Heart Score Calculator FAQ
What is a heart score and how is it calculated?
A heart score is a composite measure that combines multiple cardiovascular risk factors — age, blood pressure, cholesterol, BMI, smoking, diabetes, physical activity, stress, and family history — into a single numeric score representing overall cardiovascular risk. Each factor is weighted according to its relative contribution to cardiovascular disease risk based on epidemiological evidence. Higher scores indicate higher risk.
What is a good heart score?
A score below 20 is considered low risk; between 20 and 40 is moderate risk; between 40 and 60 is high risk; above 60 is very high risk. However, these thresholds are for screening purposes only. A 'good' score depends on your individual clinical context — a 65-year-old with a score of 30 may be doing very well for their age group, while a 35-year-old with the same score has significant room for improvement.
How can I lower my heart score?
The most impactful modifiable changes are smoking cessation, regular aerobic exercise (at least 150 minutes per week of moderate intensity), blood pressure control (target < 130/80 mmHg), LDL cholesterol reduction through diet and statins if indicated, weight management, stress reduction, and glycemic control in diabetics. Even moderate improvements in multiple factors can substantially reduce your score.
Is this the same as a Framingham Risk Score?
No. The Framingham Risk Score is a validated clinical tool that predicts the 10-year probability of a cardiovascular event in specific populations. This calculator uses a similar multi-variable approach but is designed for educational screening rather than clinical prediction. For a formal cardiovascular risk assessment, consult your healthcare provider who can apply validated risk calculators to your individual clinical data.
Does sex affect cardiovascular risk scoring?
Yes, significantly. Men generally have higher absolute cardiovascular risk than women at any given age. Premenopausal women are relatively protected by estrogen, but risk increases sharply after menopause. Women also tend to present with atypical symptoms during heart attacks and may be underdiagnosed. Sex-specific thresholds are used in formal risk calculators like the pooled cohort equations (PCE) used in US clinical guidelines.
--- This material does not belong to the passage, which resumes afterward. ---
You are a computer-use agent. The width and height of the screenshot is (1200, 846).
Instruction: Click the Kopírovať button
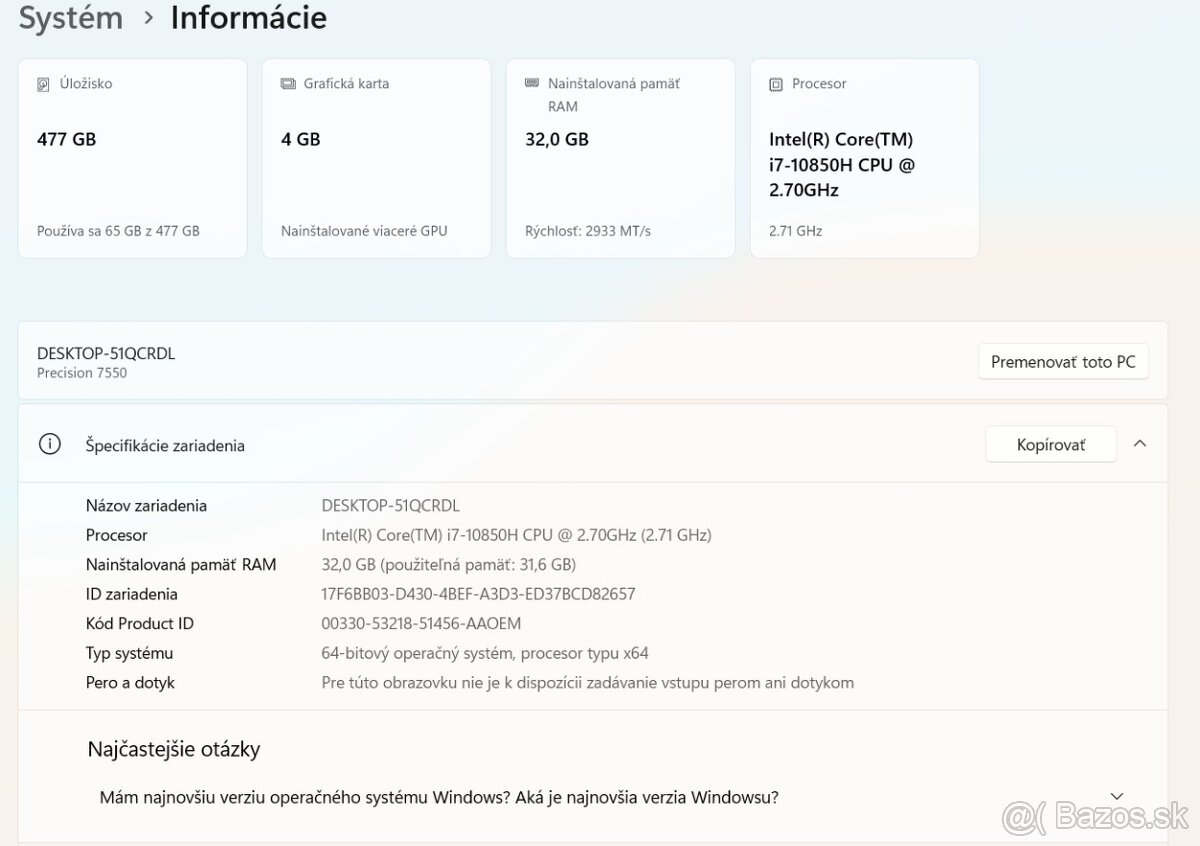click(1051, 444)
How often should I reassess my heart score?
For adults without established cardiovascular disease, reassessing cardiovascular risk every 3–5 years is generally recommended, or whenever there is a significant change in risk factors (new diagnosis of diabetes or hypertension, major lifestyle change, smoking status change). If you are in the high or very high risk category, more frequent monitoring with your healthcare provider is warranted.